Tuesday, June 28, 2022

Interview with Mom

 Today is my mom’s 79th birthday. Here is her birthday interview 🙂.

 

What is your very first memory? It’s hard to distinguish actual memories from stories I’ve heard and pictures I’ve seen. I don’t know if I really remember them or if I only know of them. But I think one of my first memory memories was when I was about 4 years old and we lived in Savanna. Mother and Daddy had taken me to nursery school one morning in a taxi cab—we didn’t have a car—and there had been a hurricane the night before—but why Mother was going to work, I have no idea—but the nursery school was closed, so I had to go to work with mother. I remember that taxi ride—there were trees down and stuff.

 

What is one of your favorite childhood memories? Listening for the ice cream man. In long ago memories, the ice cream man pushed a little cart around in the street and you could go out and buy popsicles and stuff. Then later it became a truck.

 

What is one of your most meaningful Bible verses or passages?

*Thinks for a long time.*

*Mom: “My problem is that I can’t remember what they are or where they are without looking them up.”
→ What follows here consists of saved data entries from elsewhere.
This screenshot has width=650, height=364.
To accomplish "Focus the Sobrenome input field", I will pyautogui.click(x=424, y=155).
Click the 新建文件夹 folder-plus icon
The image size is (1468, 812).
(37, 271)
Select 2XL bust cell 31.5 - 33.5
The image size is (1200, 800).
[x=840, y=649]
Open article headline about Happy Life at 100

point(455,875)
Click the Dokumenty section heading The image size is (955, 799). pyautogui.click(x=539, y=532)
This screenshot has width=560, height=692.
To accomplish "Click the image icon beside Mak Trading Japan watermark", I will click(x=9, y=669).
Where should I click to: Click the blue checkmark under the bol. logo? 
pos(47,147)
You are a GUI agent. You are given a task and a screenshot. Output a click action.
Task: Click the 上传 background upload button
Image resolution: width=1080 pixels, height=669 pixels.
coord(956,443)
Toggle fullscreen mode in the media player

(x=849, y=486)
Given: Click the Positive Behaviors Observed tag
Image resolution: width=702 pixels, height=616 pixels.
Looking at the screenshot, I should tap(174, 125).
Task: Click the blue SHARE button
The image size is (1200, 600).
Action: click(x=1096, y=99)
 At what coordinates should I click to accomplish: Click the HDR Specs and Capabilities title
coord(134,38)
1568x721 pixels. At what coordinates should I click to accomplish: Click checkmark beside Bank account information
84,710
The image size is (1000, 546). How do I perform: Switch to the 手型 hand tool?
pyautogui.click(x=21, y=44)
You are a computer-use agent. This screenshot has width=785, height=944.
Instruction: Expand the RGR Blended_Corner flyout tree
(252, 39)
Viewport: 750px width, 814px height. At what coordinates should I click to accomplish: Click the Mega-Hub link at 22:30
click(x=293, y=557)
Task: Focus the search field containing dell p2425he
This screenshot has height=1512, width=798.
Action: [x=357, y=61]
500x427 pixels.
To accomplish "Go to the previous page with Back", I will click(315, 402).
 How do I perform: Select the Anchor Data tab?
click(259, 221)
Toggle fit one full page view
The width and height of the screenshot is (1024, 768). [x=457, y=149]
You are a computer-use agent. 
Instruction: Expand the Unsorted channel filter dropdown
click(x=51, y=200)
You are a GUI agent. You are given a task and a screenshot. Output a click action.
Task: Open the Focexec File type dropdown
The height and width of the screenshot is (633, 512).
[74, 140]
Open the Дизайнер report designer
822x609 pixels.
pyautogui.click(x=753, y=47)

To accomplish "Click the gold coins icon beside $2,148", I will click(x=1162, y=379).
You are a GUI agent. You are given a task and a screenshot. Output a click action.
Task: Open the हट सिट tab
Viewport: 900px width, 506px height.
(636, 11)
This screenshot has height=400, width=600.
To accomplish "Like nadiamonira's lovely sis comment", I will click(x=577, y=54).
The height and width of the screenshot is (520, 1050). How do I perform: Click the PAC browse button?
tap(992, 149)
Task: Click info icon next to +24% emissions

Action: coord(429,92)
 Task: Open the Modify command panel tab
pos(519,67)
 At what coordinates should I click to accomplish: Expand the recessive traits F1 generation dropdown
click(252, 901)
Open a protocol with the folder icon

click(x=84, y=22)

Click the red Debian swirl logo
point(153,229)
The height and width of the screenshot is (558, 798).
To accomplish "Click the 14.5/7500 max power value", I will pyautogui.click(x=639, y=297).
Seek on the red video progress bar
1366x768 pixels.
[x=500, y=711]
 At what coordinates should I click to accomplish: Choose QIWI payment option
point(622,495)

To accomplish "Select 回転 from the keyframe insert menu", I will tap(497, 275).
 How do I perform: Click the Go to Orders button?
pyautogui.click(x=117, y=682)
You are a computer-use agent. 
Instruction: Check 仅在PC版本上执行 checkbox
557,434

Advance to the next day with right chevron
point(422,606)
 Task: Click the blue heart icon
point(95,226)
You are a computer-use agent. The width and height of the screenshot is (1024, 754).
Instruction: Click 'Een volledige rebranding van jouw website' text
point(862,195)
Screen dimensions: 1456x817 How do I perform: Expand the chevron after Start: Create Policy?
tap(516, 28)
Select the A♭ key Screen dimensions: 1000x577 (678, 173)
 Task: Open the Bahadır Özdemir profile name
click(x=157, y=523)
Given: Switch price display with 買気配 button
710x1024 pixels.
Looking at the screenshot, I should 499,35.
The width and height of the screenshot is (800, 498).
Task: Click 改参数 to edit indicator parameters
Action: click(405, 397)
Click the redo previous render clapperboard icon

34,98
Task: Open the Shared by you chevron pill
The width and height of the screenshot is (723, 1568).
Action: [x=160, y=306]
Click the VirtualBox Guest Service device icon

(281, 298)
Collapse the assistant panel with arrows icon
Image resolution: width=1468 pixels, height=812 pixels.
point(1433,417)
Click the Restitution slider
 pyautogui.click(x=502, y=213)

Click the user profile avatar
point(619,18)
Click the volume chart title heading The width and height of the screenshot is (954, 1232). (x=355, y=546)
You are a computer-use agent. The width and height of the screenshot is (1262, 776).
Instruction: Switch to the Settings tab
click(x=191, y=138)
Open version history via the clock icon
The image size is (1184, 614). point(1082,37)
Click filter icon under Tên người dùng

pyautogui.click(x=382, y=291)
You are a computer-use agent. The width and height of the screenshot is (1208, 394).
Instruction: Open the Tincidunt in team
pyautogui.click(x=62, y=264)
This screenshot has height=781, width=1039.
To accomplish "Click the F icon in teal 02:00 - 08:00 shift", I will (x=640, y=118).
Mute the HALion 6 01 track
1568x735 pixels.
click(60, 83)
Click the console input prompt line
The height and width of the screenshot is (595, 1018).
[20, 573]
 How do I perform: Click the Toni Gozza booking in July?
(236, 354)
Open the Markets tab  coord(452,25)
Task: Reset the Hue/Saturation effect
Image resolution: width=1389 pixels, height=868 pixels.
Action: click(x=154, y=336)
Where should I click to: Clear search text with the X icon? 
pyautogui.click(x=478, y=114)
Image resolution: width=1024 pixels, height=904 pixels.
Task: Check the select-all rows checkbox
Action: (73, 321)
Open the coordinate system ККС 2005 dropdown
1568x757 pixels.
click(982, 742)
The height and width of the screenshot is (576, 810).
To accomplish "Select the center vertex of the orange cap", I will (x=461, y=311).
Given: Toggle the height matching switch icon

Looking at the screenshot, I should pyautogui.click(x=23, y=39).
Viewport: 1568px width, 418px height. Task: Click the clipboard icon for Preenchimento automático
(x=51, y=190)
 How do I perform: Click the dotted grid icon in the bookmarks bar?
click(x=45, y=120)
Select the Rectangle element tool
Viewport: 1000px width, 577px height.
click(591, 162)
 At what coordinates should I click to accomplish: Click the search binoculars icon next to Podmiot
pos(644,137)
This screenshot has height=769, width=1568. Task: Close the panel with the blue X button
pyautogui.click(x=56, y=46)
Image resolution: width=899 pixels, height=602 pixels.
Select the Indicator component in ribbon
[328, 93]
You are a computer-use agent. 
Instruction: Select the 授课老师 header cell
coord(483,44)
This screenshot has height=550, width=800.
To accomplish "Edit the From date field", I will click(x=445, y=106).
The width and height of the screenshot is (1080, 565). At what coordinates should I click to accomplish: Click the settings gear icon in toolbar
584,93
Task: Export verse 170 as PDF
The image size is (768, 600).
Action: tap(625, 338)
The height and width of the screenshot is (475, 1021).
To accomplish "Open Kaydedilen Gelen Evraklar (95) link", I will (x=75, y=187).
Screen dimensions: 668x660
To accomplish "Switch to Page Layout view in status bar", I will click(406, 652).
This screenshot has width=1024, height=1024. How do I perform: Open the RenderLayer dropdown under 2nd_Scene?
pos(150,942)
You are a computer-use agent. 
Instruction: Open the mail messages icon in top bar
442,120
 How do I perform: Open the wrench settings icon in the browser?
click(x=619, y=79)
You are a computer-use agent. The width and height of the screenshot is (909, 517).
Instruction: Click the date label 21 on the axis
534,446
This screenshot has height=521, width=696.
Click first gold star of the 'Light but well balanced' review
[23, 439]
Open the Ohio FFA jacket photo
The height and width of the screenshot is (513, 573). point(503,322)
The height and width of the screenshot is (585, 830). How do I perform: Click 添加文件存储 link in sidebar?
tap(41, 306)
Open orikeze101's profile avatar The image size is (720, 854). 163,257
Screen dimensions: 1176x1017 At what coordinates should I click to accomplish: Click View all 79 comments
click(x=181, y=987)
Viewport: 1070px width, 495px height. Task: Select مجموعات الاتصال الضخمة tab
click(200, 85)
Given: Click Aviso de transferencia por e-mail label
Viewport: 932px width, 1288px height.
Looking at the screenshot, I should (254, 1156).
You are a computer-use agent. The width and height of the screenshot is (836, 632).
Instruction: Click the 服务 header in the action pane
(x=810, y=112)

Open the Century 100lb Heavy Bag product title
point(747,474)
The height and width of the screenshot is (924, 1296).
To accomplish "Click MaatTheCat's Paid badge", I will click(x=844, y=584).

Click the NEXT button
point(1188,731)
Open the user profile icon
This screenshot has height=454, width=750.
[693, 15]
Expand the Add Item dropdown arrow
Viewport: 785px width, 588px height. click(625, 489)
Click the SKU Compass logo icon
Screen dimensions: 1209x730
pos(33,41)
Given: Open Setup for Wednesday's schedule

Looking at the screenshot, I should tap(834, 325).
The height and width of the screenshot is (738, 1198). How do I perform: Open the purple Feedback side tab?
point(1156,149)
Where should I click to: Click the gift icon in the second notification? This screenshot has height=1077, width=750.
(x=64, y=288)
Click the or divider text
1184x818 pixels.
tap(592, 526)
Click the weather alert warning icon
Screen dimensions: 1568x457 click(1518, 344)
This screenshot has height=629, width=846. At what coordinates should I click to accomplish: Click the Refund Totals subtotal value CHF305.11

*Dad, slightly exasperated, slightly joking: “Sandra, this is pitiful. You don’t have a life verse?!”

*Mom: “I’ve never had a life verse.”

*Dad: “Honey, you could just say John 3:16.”

*Mom: “Danny, this is not your interview!”

*Mom: “Hold on just a second. Let me go get something.”

*Returns with her Bible and journal.*

*Mom: Okay. The other night, I was reading and I came to 2 Corinthians 8:10. It said: “The best thing you could do right now is to finish what you started last year.” I took that as a prophecy that I needed to get busy and do my CD. And I like the Joshua 1:9 verse: Do not be afraid. Do not be discouraged. For the Lord your God is with you. And did you know that in The Message, it says to ‘play his praise on a grand piano?’ But only in the Message. You see, I know a lot of meaningful verses, I just don’t know them off the top of my head.”

 

What is your greatest accomplishment? Living with your dad for 58 years (as Dad does the Blake Shelton point to himself.)

 

What were the most significant events of your 79th year?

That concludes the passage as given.